Chandelier finishes vary from the antique look to the ultra-modern, all-black arms as well as all-black crystals and accents, according to Laura Kruger of Marx Fireplaces and Lighting Inc.
Early crystals used in chandeliers were brittle and hard to work with. They splintered and cracked when artisans tried to make ornate shapes. The addition of lead resulted in more brilliance as well as crystals that were easier to work with.
Hanging beads and crystal droplets lend an air of sophistication and glamour to chandeliers used as a focal point in hotel lobbies and theater foyers.

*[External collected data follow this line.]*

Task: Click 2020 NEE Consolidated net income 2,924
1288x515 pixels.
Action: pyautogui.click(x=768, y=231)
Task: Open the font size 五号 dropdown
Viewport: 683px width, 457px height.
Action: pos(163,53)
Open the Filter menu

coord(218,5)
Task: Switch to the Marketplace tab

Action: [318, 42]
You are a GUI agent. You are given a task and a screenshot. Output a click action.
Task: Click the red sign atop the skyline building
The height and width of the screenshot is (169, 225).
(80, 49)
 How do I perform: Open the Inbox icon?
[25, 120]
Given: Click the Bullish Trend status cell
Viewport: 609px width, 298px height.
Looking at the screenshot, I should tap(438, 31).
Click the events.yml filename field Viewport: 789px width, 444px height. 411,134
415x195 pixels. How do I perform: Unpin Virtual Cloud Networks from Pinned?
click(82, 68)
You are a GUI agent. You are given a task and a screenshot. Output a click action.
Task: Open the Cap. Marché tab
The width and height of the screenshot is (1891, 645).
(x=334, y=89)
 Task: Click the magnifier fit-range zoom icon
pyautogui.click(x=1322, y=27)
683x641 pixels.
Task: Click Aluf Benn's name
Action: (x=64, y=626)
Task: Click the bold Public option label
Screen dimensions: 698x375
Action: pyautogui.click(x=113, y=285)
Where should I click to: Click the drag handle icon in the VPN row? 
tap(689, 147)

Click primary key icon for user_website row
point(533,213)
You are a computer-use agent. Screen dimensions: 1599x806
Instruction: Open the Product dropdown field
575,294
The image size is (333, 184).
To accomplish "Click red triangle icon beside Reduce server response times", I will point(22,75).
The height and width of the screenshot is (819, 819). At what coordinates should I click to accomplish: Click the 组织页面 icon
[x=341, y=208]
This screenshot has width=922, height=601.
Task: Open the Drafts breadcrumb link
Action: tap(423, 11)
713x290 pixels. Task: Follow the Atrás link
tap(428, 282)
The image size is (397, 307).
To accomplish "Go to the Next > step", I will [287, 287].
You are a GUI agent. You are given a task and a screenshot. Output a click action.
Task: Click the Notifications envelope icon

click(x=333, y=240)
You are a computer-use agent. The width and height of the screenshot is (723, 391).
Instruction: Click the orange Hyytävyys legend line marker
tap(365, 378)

Those same styles are used in modern chandeliers, said Kruger and Peavy.
"We're getting away from the candle lights," Peavy said. "Chandeliers are using shaded bulbs, and the variety of shades as well as colored shades can change the look of the chandelier from casual to elegant."
But both Kruger and Peavy agreed that candle-style chandeliers with simple finishes on the arms or areas that hold the bulbs are being used in transitional areas such as a hallway or even in an outdoor room.
One of the more unique chandeliers at Springfield Electric has large, light-brown globes shaped like candle flames as the lighting source.
Companies are making wall sconces as well as wall torchieres that match chandelier styles, Peavy said.
"Torchieres are really good for tall, slender spaces where you want to get some light," she said.
But there are also smaller, more angular chandeliers that would work well in a small space.
Newer styles in chandeliers include set-ups that have large, showy, solid pieces of quartz or rock crystals. Quartz is mined and cut; crystals are formed or molded.
Arms of polished nickel and polished silver are still popular, Peavy and Kruger said, but the color of the crystal is now being used to vary the look of the fixture.
One of the premier producers of crystal chandeliers is Schonbek Lighting Inc. From historic to exotic, the designers at Schonbek create chandeliers that are works of crystal art. White crystals create elegance and impact, while colored crystals - from ruby red to smoky topaz - give a glamorous pop or add warmth and whimsy. A stunning chandelier at Marx has black crystals and arms with accent circles of Swarovski crystals.
"Chandeliers provide a classic look," Kruger said. "With companies steering towards warmer-looking designs, you can put them almost anywhere."
Want more info?
Springfield Electric Supply Co.
n 700 N. Ninth St.
Marx Fireplace and Lighting Inc.
n 3445 S. Sixth St.
Story published Friday, March 5, 2010 ( Volume 5, Number 2 )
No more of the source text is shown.